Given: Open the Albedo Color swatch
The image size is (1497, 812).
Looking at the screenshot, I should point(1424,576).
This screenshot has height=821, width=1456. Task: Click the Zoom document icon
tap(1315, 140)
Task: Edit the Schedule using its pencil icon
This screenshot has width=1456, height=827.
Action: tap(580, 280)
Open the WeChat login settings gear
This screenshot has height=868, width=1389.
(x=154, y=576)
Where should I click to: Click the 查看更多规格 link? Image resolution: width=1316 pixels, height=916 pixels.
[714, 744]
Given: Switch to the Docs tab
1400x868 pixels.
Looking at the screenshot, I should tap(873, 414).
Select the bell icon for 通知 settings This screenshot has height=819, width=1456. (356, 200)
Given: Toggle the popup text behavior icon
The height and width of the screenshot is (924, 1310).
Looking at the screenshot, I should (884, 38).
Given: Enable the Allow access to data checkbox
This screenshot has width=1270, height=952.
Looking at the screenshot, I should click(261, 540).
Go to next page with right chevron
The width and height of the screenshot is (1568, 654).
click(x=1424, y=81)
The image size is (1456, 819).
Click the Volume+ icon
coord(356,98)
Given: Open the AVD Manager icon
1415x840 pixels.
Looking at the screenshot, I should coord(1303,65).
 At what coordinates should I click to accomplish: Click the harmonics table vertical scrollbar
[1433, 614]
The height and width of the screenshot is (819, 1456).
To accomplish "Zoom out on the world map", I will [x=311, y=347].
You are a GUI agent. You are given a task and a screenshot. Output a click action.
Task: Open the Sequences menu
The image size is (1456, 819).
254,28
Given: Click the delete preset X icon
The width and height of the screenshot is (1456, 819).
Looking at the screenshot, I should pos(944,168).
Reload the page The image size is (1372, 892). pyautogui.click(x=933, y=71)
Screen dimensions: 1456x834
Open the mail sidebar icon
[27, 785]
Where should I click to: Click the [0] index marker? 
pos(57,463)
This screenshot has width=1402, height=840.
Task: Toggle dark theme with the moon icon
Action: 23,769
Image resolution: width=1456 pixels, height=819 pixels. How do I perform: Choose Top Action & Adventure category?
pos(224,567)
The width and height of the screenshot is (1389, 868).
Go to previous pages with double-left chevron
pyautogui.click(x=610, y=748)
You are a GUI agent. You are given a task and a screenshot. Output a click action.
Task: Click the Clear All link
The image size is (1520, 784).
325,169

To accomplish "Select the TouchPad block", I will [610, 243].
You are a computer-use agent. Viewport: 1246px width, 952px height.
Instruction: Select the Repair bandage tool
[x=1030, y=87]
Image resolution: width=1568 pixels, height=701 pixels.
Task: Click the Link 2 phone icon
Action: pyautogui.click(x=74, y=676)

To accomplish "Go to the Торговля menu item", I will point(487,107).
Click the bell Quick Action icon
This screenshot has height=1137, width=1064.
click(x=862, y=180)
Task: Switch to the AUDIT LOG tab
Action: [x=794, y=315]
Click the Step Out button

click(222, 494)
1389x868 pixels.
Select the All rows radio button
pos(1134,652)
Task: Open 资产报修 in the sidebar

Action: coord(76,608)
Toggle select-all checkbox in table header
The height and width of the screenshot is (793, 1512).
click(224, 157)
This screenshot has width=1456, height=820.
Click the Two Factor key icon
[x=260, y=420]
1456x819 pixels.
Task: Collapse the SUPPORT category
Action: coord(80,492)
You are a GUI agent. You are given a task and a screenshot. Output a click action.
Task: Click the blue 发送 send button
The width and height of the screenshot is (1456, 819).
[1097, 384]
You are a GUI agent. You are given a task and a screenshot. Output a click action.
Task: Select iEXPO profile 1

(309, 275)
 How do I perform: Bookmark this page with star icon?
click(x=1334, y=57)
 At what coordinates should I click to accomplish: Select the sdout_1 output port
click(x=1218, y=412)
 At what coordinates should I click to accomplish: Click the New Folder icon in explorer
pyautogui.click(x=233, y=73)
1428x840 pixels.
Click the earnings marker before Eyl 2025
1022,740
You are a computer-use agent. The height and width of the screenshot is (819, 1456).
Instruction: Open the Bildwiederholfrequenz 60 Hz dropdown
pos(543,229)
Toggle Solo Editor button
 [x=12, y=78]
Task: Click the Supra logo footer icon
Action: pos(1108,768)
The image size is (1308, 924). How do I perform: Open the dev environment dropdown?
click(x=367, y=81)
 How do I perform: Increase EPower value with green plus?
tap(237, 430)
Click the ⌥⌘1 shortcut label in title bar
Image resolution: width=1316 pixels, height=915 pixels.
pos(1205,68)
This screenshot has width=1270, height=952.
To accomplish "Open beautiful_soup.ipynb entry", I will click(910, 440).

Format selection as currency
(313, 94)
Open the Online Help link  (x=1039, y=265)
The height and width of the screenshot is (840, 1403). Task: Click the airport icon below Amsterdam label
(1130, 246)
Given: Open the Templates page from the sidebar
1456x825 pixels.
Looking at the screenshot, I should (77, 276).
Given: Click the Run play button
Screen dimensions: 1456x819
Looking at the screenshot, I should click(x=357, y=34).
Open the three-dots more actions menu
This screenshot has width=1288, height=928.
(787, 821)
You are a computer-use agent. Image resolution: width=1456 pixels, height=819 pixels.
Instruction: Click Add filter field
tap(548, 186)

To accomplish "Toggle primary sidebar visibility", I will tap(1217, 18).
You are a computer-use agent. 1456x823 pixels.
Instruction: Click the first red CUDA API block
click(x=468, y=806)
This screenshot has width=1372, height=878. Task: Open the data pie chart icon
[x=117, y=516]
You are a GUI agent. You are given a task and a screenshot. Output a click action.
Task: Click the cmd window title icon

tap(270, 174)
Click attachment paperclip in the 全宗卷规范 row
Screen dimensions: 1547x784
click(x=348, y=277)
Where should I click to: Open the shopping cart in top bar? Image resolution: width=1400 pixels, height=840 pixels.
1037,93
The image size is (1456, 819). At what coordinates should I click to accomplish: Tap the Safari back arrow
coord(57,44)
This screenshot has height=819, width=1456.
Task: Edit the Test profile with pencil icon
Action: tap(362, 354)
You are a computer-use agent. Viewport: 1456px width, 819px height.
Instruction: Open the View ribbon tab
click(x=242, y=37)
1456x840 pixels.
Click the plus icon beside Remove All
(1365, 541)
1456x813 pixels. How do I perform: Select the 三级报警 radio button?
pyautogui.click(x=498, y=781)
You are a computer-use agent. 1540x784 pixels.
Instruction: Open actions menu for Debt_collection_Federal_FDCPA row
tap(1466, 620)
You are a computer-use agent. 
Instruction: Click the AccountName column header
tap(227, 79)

=== EXERCISE BRIEF ===
Could you repeat exactly the lines above from the line with "Click the plus icon beside Remove All" up to and including the line with "You are a computer-use agent. 1540x784", and only those?

=== RESPONSE BOX ===
Click the plus icon beside Remove All
(1365, 541)
1456x813 pixels. How do I perform: Select the 三级报警 radio button?
pyautogui.click(x=498, y=781)
You are a computer-use agent. 1540x784 pixels.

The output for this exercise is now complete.